Let me refer to the attack that the right hon. Member for Maidstone and The Weald (Miss Widdecombe) and her hon. Friends have mounted in their amendment. As the right hon. Lady knows, I agree with her on some things, and we and Conservatives Members will work together where we think that the Government are wrong.
Miss Widdecombe:
How often will that be?
Mr. Hughes:
We await clarification of some grey areas before we can answer that question, but on some matters, the right hon. Lady has made her position clear, and on some of them we and she--I hope--will work together, along with Labour Back Benchers who agree with us.
Just as we have seen outside the House this week a new attempt to whitewash figures from the Tory party's past, we are today witnessing a Tory party that wants to airbrush out the facts from its past. I shall not embark on a litany of the kind that the Home Secretary had prepared, but it is difficult for the Tory party to argue that their record on home affairs, on law and order and on crime and convictions is easy to defend.

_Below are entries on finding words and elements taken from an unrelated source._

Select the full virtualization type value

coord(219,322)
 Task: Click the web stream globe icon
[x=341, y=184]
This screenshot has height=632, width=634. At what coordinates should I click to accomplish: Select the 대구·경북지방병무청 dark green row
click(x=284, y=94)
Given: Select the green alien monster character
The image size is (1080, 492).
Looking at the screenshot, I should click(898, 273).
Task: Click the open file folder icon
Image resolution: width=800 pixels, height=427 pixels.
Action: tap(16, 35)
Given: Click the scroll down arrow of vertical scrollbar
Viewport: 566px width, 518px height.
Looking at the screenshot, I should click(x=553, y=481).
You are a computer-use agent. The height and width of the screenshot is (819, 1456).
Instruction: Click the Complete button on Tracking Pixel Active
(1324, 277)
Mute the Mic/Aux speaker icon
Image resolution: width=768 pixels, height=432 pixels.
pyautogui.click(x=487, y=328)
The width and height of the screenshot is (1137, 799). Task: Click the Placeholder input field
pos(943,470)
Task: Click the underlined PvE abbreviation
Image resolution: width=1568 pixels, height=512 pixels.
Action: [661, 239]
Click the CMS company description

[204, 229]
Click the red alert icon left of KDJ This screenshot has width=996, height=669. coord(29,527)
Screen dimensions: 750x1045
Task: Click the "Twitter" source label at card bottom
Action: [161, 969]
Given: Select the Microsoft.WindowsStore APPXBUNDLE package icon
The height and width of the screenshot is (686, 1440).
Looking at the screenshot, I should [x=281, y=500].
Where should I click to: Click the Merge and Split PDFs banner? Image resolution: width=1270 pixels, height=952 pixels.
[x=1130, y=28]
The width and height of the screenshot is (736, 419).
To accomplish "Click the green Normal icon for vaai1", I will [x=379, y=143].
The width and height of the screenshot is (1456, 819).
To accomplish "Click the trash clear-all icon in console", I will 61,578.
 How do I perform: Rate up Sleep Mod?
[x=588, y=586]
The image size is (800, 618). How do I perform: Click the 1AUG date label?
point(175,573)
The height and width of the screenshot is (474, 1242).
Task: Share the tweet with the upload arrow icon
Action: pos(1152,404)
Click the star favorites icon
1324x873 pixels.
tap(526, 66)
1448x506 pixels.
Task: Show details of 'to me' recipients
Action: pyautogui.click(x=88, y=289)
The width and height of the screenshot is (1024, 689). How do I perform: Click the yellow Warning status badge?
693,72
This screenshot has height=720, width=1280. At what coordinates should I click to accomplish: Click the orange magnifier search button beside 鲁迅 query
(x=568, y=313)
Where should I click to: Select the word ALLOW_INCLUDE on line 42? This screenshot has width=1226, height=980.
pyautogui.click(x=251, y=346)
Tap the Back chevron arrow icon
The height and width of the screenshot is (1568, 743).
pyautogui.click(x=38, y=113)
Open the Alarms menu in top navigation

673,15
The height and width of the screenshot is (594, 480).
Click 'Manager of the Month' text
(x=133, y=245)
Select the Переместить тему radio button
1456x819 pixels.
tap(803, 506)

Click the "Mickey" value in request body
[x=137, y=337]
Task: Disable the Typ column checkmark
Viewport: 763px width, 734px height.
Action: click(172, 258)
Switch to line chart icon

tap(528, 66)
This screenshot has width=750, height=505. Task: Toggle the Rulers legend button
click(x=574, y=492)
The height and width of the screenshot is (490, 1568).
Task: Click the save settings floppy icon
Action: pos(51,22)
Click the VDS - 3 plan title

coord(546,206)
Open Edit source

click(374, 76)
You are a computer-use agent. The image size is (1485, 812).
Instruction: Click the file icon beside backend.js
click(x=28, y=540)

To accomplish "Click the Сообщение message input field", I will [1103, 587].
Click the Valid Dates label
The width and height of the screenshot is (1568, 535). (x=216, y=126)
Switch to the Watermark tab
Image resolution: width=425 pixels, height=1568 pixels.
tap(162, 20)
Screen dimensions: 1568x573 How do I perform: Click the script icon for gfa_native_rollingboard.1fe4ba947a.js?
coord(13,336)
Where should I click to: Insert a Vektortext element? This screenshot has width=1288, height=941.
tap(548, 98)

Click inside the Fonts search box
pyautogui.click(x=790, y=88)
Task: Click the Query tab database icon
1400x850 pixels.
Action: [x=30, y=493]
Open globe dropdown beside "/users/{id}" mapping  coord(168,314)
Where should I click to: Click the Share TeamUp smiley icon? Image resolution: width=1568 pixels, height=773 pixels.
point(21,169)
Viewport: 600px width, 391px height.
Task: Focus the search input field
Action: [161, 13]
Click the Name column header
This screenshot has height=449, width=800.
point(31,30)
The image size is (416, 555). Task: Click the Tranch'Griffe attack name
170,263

From 1979 to 1997, recorded crime rose hugely, reaching its all-time peak in 1992. Between 1979 and 1996, convictions fell. One defendant was found guilty for every eight crimes in 1985, but for every 14 crimes in 1997. An extra 1,000 and an extra 5,000 police officers were promised in 1992 and 1995 respectively, but when the Conservatives left office, the number of police--as compared with 1992--had fallen. An Audit Commission report in 1996 said that the youth justice system was less effective than it had been 10 years previously.
Those figures do not take into account the litany of events that the Home Secretary, the Liberal Democrats and others could cite: the Derek Lewis affair; the hundreds of prisoners who were released by mistake--a fact to which the Home Secretary referred; the shackling of pregnant women prisoners; and the administrative chaos in the immigration and nationality directorate. Indeed, as Home Secretary, the right hon. and learned
Member for Folkestone and Hythe (Mr. Howard) was in and out of court more often than anyone I have ever represented or seen in my constituency.
Miss Widdecombe:
What about the current Home Secretary?
Mr. Hughes:
The right hon. Gentleman has only been in office for two and a half years and has admitted that his term has not been guilt free, but his record of court appearances so far is considerably less than that of his predecessor, who seemed to be more often in court or represented in court than in the House. As for party funding, it is difficult for the Tories to argue that the way in which some members of their party funded themselves individually, let alone the way in which the party funded itself collectively, is anything of which they can be proud or that the House would want to be repeated.
"Do you think they've gone a bit too far in this case . . . ?"
He replied:
"I think people listening to this will think that this has very little to do with the concerns that they have . . . this is a Queen's Speech which is full of legislation which does so little to address what people are really concerned with."
I do not accept that. Legislating on race relations is profoundly important, and I hope that the right hon. Member for Maidstone and The Weald will talk to her right hon. Friend.